This section of code is much shorter than the previous 2 and also doesn't include as much description about what different bits are, only this bit at the end here. This will be explained when I look back on the notebook overall but for now I will just explain what the code does and review how the model has performed. 

Firstly, like always, the code subsets the data into what we will use to train the model and what will we test it on. Then the model is called and fitted, and unlike the previous model, where we computed probabilities, we directly predict/generate the results. This produces a vector of numeric values, so along with the test data, I converted this into strings matching the results they predict, essentially undoing the stage where the results are converted into numbers so that in the crosstab it is in a nicer format and much clearer what is going. The crosstab displays all of the games in our test set and shows how many of each result was predicted compared to what the actual result was - so for example the model predicted $14$ away wins where the home team actually won. This allows us to compute the success rate of the model by adding up all the games where the correct result was predicted and dividing by the total giving us a value of $55.26\%$.

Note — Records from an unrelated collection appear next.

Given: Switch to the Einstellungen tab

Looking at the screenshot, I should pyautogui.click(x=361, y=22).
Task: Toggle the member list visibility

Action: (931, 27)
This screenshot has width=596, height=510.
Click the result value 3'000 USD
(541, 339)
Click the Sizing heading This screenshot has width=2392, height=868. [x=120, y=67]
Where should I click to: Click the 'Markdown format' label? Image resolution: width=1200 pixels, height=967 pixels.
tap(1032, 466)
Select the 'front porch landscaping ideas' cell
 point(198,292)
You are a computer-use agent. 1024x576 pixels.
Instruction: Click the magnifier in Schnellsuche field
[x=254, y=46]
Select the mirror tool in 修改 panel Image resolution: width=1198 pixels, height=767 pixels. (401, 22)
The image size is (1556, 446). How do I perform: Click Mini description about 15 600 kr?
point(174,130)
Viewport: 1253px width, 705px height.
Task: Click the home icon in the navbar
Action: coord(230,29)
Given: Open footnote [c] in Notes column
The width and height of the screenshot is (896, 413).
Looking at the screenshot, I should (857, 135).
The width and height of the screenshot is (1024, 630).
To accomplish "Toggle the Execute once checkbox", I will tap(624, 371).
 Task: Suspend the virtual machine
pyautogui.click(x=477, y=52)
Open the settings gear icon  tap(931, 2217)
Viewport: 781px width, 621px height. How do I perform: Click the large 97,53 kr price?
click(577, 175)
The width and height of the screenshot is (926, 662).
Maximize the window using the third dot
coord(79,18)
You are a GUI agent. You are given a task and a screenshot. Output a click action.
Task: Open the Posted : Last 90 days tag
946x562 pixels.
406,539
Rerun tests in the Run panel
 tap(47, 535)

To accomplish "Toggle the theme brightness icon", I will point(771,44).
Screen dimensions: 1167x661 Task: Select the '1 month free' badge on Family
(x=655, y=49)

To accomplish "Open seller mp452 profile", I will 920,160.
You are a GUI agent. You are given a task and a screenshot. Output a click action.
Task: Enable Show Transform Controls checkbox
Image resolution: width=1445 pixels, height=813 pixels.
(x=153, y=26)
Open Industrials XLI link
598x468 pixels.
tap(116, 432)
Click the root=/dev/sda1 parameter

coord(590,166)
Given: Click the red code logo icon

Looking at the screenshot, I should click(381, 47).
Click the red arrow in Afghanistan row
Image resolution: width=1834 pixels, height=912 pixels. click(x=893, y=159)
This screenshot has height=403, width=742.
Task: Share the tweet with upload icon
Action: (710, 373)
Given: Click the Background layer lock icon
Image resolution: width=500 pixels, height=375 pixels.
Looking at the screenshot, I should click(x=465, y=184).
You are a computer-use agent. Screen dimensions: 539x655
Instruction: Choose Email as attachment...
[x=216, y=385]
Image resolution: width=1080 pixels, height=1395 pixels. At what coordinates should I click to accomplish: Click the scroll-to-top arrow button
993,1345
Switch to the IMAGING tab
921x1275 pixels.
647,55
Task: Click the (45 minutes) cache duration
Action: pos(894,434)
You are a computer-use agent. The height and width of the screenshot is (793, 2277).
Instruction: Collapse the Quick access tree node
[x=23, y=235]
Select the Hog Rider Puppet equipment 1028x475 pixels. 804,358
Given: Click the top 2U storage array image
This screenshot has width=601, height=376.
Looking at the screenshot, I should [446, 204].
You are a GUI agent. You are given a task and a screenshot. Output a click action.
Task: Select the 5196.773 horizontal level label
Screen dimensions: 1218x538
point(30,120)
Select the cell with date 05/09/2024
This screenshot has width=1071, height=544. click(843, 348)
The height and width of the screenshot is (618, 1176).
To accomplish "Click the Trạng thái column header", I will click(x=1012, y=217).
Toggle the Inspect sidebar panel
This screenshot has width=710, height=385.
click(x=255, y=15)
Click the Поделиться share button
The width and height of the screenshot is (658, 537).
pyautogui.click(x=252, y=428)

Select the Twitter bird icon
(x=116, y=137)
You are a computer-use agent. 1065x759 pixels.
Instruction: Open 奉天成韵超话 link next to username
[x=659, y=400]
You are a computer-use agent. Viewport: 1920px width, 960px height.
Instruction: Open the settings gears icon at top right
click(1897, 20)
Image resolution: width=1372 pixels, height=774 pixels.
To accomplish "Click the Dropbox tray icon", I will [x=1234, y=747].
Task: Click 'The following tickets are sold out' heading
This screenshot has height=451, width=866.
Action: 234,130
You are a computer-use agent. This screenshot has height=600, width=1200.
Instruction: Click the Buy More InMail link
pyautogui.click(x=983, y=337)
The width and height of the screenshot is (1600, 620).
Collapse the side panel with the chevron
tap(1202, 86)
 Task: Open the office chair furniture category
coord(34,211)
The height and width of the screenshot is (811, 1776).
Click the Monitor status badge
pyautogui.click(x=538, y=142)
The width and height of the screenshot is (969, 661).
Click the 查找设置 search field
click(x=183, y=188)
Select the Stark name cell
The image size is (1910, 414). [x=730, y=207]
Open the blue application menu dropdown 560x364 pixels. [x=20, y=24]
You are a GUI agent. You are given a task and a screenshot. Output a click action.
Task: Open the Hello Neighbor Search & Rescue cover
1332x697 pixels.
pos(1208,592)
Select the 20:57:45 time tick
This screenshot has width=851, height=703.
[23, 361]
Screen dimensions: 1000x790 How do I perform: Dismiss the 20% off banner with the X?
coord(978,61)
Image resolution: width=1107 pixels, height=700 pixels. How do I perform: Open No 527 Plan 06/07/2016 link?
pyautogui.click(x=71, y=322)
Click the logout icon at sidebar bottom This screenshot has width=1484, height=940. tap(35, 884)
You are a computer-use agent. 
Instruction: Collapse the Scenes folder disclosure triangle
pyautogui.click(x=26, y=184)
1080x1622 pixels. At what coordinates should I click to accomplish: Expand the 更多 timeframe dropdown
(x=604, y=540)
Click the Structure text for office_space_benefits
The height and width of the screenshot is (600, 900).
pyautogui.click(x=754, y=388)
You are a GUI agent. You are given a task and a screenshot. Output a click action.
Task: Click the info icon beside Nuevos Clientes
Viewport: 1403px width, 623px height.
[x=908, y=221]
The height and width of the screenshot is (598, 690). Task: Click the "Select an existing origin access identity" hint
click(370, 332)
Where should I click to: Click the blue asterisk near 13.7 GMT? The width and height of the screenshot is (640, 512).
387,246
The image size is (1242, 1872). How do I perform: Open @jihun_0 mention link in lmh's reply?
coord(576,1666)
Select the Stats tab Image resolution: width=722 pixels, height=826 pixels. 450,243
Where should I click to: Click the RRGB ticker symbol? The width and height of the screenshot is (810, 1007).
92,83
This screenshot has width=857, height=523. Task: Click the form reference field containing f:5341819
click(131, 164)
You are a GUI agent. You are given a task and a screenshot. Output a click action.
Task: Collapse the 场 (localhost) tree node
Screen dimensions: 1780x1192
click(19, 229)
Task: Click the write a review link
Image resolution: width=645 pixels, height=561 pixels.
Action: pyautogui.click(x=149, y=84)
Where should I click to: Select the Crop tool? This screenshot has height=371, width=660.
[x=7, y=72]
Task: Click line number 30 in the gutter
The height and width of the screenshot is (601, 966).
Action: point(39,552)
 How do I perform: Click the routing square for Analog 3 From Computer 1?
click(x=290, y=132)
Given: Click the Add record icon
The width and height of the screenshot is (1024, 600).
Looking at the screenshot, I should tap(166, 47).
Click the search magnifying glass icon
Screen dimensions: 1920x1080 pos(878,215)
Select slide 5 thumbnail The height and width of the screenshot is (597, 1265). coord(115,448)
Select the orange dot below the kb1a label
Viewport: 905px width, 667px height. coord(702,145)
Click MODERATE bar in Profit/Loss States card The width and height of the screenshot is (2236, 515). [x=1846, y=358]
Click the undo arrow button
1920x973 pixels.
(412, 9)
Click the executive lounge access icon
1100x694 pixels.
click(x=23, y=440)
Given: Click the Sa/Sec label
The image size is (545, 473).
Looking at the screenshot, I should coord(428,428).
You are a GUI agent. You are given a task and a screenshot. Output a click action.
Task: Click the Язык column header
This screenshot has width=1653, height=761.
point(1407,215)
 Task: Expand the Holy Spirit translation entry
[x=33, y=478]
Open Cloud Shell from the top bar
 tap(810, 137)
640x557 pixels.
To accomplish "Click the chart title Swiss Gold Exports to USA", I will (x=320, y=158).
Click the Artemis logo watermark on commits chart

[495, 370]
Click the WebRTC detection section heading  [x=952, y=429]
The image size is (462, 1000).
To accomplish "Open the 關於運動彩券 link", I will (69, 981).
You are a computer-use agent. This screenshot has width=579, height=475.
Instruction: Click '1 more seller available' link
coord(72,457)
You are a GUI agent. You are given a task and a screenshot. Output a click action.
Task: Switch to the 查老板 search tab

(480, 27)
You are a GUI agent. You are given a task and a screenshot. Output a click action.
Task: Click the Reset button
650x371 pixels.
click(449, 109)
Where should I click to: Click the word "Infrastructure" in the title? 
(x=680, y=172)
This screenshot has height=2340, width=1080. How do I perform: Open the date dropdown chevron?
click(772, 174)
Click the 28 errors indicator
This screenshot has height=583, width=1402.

I thought that this was especially close to the second model, and made me think it would be a good idea to compare the crosstabs of the respective models and it can clearly be seen that not only are the models very similar in success rate, they virtually predict the same number of each result associated with each given result. Simply, as the last line shows, they disagree on only one game. Now this was a very long way of showing what is fairly explicit in the code - the models themselves are marginally different. So why is that? Well now I'm going to move on to the conclusion where that will be answered.

---

# Conclusion

Unfortunately what I realised doing the third model as that I don't have enough knowledge on machine learning models to create one different to what I had already done. I know there is some sort of difference but I naively thought I could just use the package, create it and just like that that would've been a clear progression from 1 to 2 to 3. 

The first model was a useful exercise in writing an arguably complex function on a dataset (something I hadn't done previous) and doing the usual process of generating results, calculating success rate and evaluating. Then when it came to the second model, as mentioned, that was also a useful exercise in building a simple version of models built on a complex idea and doing the same processes above in this different scenario. There was also a clear difference between the 2 and you can see that in the code and also the results found. There was also some discussion of variable selection which is something I could definitely change after more thinking, research and planning. I would have liked to implement the effect home advantage has on predictions and therefore accuracy but I was unsuccessful, defining a variable that equalled 1 if the home team won and 0 otherwise but then later realising that my predictions were then based on information that wasn't available prior to each game - a violation of the fundamental principle from the intro. So while that it was worthwhile, there is definitely some extension I can do to that potentially do at some point, and then that will start a lateral discussion about what subset of a collection of variables should be included. Like my first project, it starts to sound like it will be an overly arduous task that I don't have the time or headspace for. 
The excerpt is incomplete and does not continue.